O direito à heresia

Volto a escrever depois de tanto tempo pois chegou a hora de ser franco.Eu não desisti deste blog, embora não reconheça mais o propósito dele depois destes dois anos. Não sei, na verdade, para quem escrevo ou o motivo de escrever. Sei que a vida inteira eu escrevi por não ter com quem falar. É isto a melhor coisa que aprendi, escrever. Como em outras épocas difíceis eu fiquei paralisado. A dor estafa o corpo. A injustiça petrifica.


Desde criança, desde quando, democraticamente, eu era obrigado a fazer juramentos perante a bandeira ou rezar o pai nosso na sala de aula eu acreditava que estava seguro ou ficaria seguro para sempre se seguisse o frágil mapa que orienta nossa civilização. Como disse José Saramago “O grande problema do nosso sistema democrático é que permite fazer coisas nada democráticas democraticamente”


Óbvio que eu seria rebelde.

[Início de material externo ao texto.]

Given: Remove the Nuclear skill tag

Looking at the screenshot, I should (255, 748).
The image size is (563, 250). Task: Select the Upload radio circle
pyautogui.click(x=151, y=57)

Meus pais ainda levantavam as mãos para o céu e perguntavam: ”por que ele é assim, o que fizemos de errado?” Na escola eu levava a sério aquilo que a História dizia sobre democracia, sobre direitos humanos. O meu problema foi nunca entender muito bem sobre utopia. Meu calcanhar de Aquiles foi ser sempre facilmente enganado por estas promessas. Faça isto e se dará bem. Siga corretamente todos estes passos e será feliz, estará seguro, terá seus direitos salvaguardados.


Viramos o milênio e ainda há pessoas que estão completamente certas sobre como se deve viver toda a humanidade. “Este cara aí não acredita em Deus, ok?” “Vou te pedir, mesmo que você não acredite, por favor, não coma carne vermelha na sexta-feira, ta bom?” “Sabe, eu sou apaixonado por ele, é uma pessoa incrível e bondosa, mas não tem Deus no coração”

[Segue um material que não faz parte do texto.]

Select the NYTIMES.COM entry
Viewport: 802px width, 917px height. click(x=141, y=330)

Há um erro terrível e, no entanto, ignorado neste vasto mundo. Primeiramente, estamos contando nossa época a partir do momento em que dizem ter vindo o Messias para cá. Dois mil e onze depois de Cristo. E é isto que temos. Portanto, não se pode contestar nenhuma das coisas. Podemos, sim, olhar para o passado e dizer, como eram tolos os nossos ancestrais e como somos sábios. Sabemos e vivenciamos o fim, não há mais nada. E este erro sustenta toda a prepotência da humanidade. Infortunado é o homem que enxerga a contradição deste discurso.


Durante todos estes séculos queimaram pessoas, enforcaram, torturaram. Levaram grandes contingentes de mortais a guerrearem. Por que, então, as pessoas continuam a levar tão a sério estes argumentos dolorosos e sangrentos? Porque ainda estão lutando, torturando, excluindo, queimando, julgando pelo o que acreditam ser certo.


Sendo assim, nossa frágil democracia continuará vulnerável. Todos os cidadãos continuarão à deriva neste mundo. Por este mesmo motivo a Carta dos Direitos Humanos continuará a ser somente palavras ao vento e continuará a contar mentiras para crianças como eu.